Réglage des états magnétiques avec la lumière
L’équipe a travaillé avec FePS3, un matériau qui passe à une phase antiferromagnétique à environ 118 Kelvin (-115°C). Ils ont émis l’hypothèse que son état magnétique pourrait être contrôlé en s’accordant sur ses vibrations atomiques, appelées phonons. “Vous pouvez imaginer n’importe quel solide comme un ensemble d’atomes disposés périodiquement, reliés par de minuscules ressorts,” explique Alexander von Hoegen, chercheur postdoctoral dans le groupe de Gedik. “Si vous tirez un atome, il vibre à une fréquence caractéristique, généralement de l’ordre du térahertz.”
L’équipe a estimé qu’en excitant ces phonons avec un laser térahertz réglé sur leur fréquence naturelle, ils pourraient pousser les spins des atomes’ hors de leur alignement parfaitement équilibré. Ce déséquilibre créerait une orientation privilégiée, déplaçant le matériau vers un nouvel état à aimantation finie.
“L’idée est d’exciter les atomes ’ vibrations térahertz, qui se couplent également aux spins”, explique Emil Viñas Boström, chercheur postdoctoral dans le groupe de Rubio.
“Voir une différence dans les propriétés optiques du matériau nous indique qu’il ne s’agit plus de l’antiferromagnétique d’origine, et que nous induisons un nouvel état magnétique, essentiellement en utilisant la lumière térahertz pour secouer les atomes,” ajoute Batyr Ilyas, étudiant diplômé du groupe de Gedik.
Longévité du nouvel état magnétique
Des expériences répétées ont montré qu’une impulsion térahertz pouvait réussir à faire passer l’antiferromagnétique dans ce nouvel état magnétique.
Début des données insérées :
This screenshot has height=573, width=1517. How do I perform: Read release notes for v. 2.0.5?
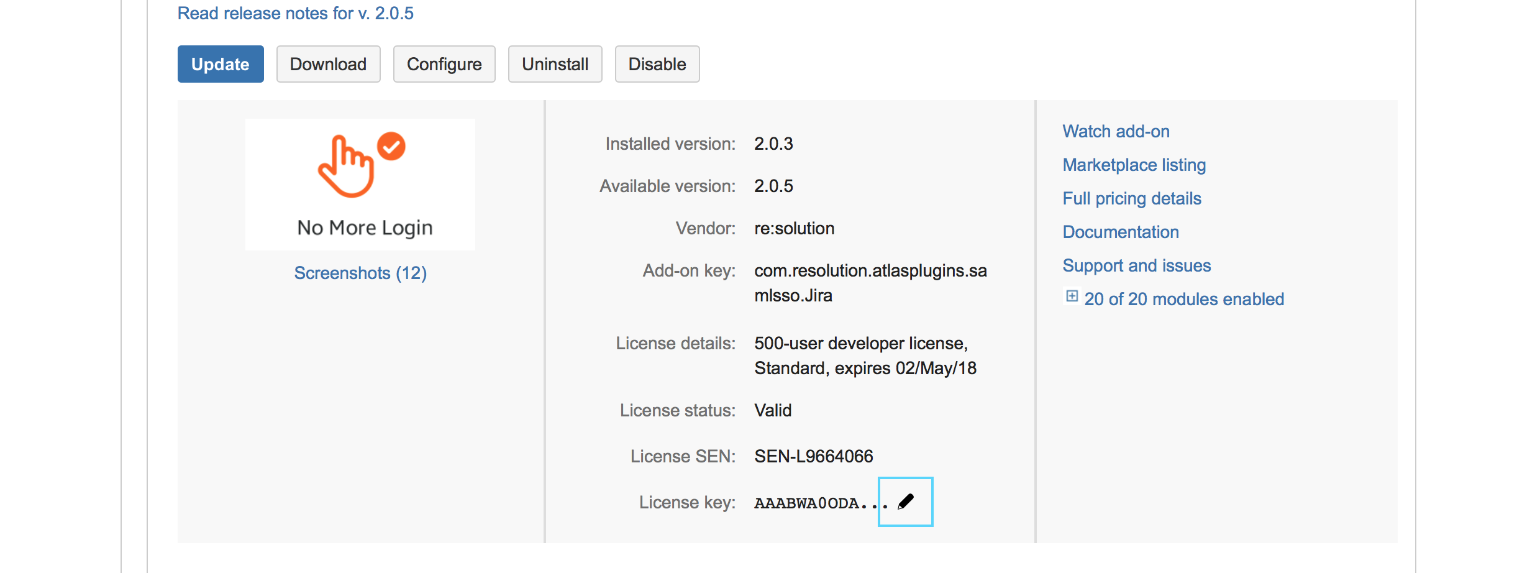(x=296, y=13)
Cet état a persisté pendant plusieurs millisecondes après l’arrêt du laser. Pour comprendre le mécanisme à l’origine de cette magnétisation à longue durée de vie, les chercheurs ont développé un modèle décrivant l’interaction entre les spins et les phonons. Ils ont identifié un mode phononique spécifique —un modèle d’oscillations au sein du réseau cristallin— qui médiatisait un couplage entre les états antiferromagnétique et ferromagnétique du matériau.
“Il s’agit d’une situation très inhabituelle où le changement des fluctuations magnétiques conduit à un nouveau type d’ordre magnétique”, explique Rubio. “Généralement, les fluctuations détruisent l’ordre magnétique, mais ici elles ont un effet constructif.”
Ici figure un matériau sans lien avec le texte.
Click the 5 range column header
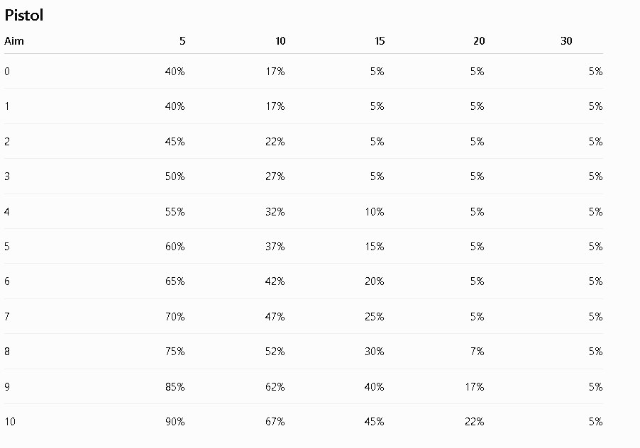 182,41
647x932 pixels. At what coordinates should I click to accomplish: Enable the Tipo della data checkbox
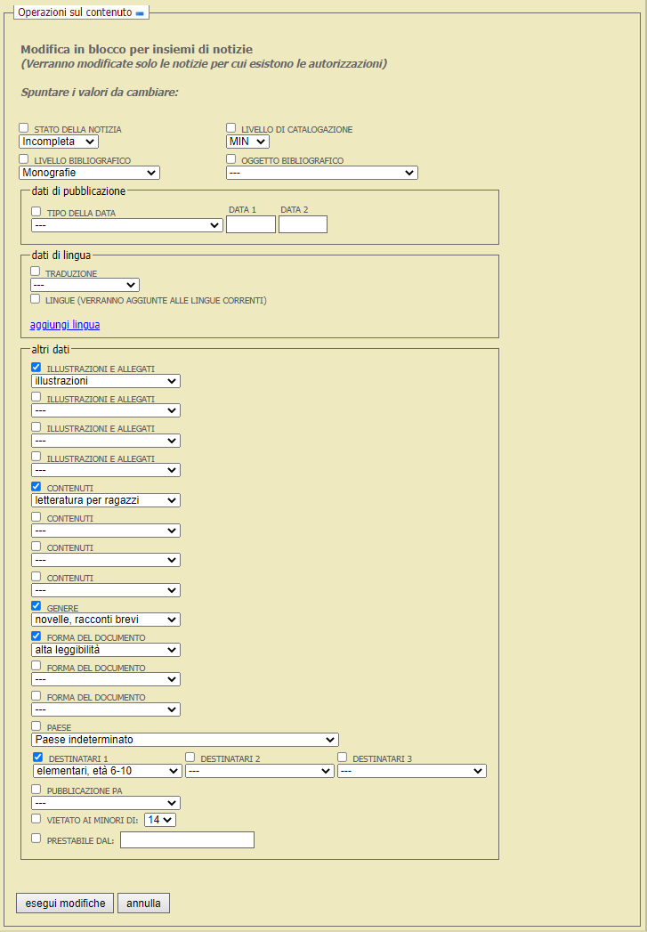point(36,212)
Les simulations ont révélé que la durée de vie de l’aimantation induite, proche de la température de transition, était déterminée par la dynamique lente de l’ordre antiferromagnétique, un phénomène connu sous le nom de ralentissement critique. “À proximité de la température de commande, c’est comme si le temps ralentissait au sein de l’antiferromagnétique et que les spins commençaient à se déplacer très lentement”, explique Viñas Boström. Les phonons agissent comme une “colle”, couplant l’aimantation aux fluctuations antiferromagnétiques et ralentissant la relaxation de l’aimantation.
Cette durée de vie prolongée offre aux scientifiques la possibilité d’étudier l’état magnétique temporaire avant qu’il ne redevienne antiferromagnétisme. La compréhension de ces dynamiques pourrait ouvrir de nouvelles voies pour contrôler les antiferromagnétiques et optimiser leur utilisation dans les technologies de stockage de mémoire de nouvelle génération.